(Hopefully, after my AMC post, this will make me seem all smart and stuff...or maybe not...)
I've been reading Poetic Culture again, where Beach is talking about the widely varying careers of two varying poets. While I actually like Hejinian somewhat, I for some reason thought Dobyns was solely a novelist due to a poor choice in the B&N bargain bin a few years ago..Apparently, he's a poet and not a very good one. Since I had to write them up for class, here are some vague thoughts on how I see my work fitting into the continuum of super innovativeness and mainstream vanillaness.
I am in a very strange position of being someone whose work, up until the last couple of years would probably have been leaning toward the Dobyns side of things, but whose current work is moving further toward the Hejinian . A number of things determine this. Until the last three years or so, my exposure to contemporary poetry was very much of the “official verse culture” variety, having gleaned a lot of it through things like the Poulin anthology and other Norton-like books. My poetry gods and goddesses began with the confessionalism of Plath and Sexton and continued through to Strand, Gluck, Forche, Dove, and Rich. My work reflected this, pretty straightforward, sometimes lyrical, occasionally narrative.
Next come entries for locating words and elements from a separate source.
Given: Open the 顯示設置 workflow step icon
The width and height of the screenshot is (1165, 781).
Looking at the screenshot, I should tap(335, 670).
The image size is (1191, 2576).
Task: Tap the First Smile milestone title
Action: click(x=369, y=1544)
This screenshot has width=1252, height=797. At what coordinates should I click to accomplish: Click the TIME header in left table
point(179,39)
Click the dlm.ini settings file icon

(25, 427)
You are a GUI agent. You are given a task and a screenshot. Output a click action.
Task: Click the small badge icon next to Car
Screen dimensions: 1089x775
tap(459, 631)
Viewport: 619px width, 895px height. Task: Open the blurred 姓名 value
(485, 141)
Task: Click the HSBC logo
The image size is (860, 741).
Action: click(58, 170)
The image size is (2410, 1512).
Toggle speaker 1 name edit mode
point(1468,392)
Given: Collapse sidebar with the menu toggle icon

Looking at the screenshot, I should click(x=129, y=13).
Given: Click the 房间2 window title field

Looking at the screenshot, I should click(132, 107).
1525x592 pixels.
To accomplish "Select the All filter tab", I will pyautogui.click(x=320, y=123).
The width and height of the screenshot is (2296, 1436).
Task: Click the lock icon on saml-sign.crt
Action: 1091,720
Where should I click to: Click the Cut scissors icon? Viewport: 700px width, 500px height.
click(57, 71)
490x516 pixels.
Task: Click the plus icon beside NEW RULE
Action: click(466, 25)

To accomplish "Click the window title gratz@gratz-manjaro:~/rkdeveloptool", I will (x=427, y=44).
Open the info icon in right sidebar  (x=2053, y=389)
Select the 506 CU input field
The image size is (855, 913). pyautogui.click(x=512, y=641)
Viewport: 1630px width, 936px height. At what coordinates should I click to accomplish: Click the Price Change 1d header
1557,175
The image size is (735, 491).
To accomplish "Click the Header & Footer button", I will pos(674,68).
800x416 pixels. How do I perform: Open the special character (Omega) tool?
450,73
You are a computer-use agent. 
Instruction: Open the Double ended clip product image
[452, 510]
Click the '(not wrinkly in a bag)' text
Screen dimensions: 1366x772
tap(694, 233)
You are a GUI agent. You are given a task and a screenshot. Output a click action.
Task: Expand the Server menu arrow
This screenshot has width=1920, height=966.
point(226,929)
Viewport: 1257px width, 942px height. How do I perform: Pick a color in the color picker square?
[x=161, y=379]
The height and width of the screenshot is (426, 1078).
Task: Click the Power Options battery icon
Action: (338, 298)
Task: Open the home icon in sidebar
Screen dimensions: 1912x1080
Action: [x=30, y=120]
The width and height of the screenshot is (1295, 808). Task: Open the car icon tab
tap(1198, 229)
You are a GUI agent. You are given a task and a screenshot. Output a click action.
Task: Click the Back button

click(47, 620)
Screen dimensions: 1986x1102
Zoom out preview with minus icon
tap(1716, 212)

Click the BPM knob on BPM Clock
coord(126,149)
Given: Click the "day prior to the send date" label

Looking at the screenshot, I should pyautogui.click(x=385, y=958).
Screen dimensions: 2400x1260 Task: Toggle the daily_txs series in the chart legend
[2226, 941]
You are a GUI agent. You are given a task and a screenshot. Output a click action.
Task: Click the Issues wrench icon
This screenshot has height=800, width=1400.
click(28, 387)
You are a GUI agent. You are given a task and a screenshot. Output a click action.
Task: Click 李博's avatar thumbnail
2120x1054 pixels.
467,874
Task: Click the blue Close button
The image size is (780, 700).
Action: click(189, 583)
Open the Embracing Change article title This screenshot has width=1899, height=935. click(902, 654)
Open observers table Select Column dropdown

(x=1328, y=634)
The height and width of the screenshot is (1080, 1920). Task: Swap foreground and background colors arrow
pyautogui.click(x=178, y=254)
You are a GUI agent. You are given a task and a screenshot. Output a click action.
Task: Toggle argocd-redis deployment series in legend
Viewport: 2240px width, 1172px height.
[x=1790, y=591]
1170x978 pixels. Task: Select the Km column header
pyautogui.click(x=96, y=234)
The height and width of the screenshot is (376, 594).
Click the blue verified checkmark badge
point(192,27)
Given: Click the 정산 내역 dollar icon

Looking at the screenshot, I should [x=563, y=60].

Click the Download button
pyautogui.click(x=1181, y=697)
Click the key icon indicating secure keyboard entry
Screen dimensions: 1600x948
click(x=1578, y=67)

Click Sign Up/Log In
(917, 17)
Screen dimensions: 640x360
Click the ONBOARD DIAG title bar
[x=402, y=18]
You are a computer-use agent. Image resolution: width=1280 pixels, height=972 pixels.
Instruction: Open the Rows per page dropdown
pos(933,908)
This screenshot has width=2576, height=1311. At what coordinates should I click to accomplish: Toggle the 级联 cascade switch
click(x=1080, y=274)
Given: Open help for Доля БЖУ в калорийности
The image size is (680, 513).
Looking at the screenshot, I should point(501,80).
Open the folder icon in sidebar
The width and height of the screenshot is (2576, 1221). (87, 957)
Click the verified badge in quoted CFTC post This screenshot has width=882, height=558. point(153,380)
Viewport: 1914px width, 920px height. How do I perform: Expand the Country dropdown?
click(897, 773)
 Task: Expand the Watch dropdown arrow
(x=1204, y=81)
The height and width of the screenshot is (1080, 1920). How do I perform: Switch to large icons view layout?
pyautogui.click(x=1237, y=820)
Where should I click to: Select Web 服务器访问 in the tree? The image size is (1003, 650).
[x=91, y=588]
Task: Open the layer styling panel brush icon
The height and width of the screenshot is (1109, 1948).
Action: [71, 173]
When I began the MFA program, suddenly I was exposed to all sorts of things I’d never really encountered before, having not really gotten much poetry beyond typical English department fare—most of it pre- or early 20th century. Contemporary poetry, if we covered it at all, tended to end around the mid-seventies. Suddenly, all these other poetic models were cropping up, some of which I liked (like Imagists, the Surrealists) some of which I didn’t (New York School, Langpo). I became much more aware of what was possible, and my work began to reflect that.
Unlike what I see with a lot of Langpo and its spawn, I still think language “means,”—at least something, and that a poem ought to have some internal logic, even if that logic doesn’t always conform to what’s outside of it. I do agree that the word and the thing are not always necessarily aligned, but there’s a tension in that which works well no matter which camp you fall into. I also think that the referential and associative quality of language should somehow co-exist with being challenging and interesting—different from everyday speech yet still the same somehow. I want something recognizable and accessible to draw me in, but also things to be just a little bit skewed and unexpected, perhaps in image, or logic, or syntax. And I want a certain tightness, preciseness, even occasionally density. So much of what I see, especially in more mainstream journals is too loose, too prose-like, too sloppy. Most of it the same first person—sensory experience-followed by some sort of predictable epiphany. And yet I look at a number of journals with a more innovative bent and I’m often lost as how to enter the poems, lost as to what sort of terms to apply to them. And yet I don’t want to avoid challenging language. But I don’t want difficulty for difficulty’s sake either.
My process in writing is probably far more innovative than its end result. I tend to use a collage techniques a lot (not always necessarily the found aspect, but more the layering), sometimes also incorporating other text, or in dialogue with other texts. Formally, I probably fall more on the Dobyn’s side, typically writing in stanzas, in poems about a half a page to a page in length, and yet my poems tend have more impact as longer projects than they do just on their own--like fragments that often form a whole. They tend toward more or less everyday language, but that language has increasingly become more and more fractured, denying that unified and consistent voice.
I’m probably most often stuck right in the middle of the continuum, some of my pieces moving a little bit more left, some a bit more to the right. So the contemporary poetry scene tends to frustrate me endlessly. I see it all the time, one side completely dismissing the other as either indecipherable on one side or predictable mainstream blandness on the other. Granted both are right on some counts (I’m thinking Bruce Andrews nonsense on one side and Billy Collins vanilla on the other.) But there’s a whole spectrum in between that’s ignored when people start dividing into camps.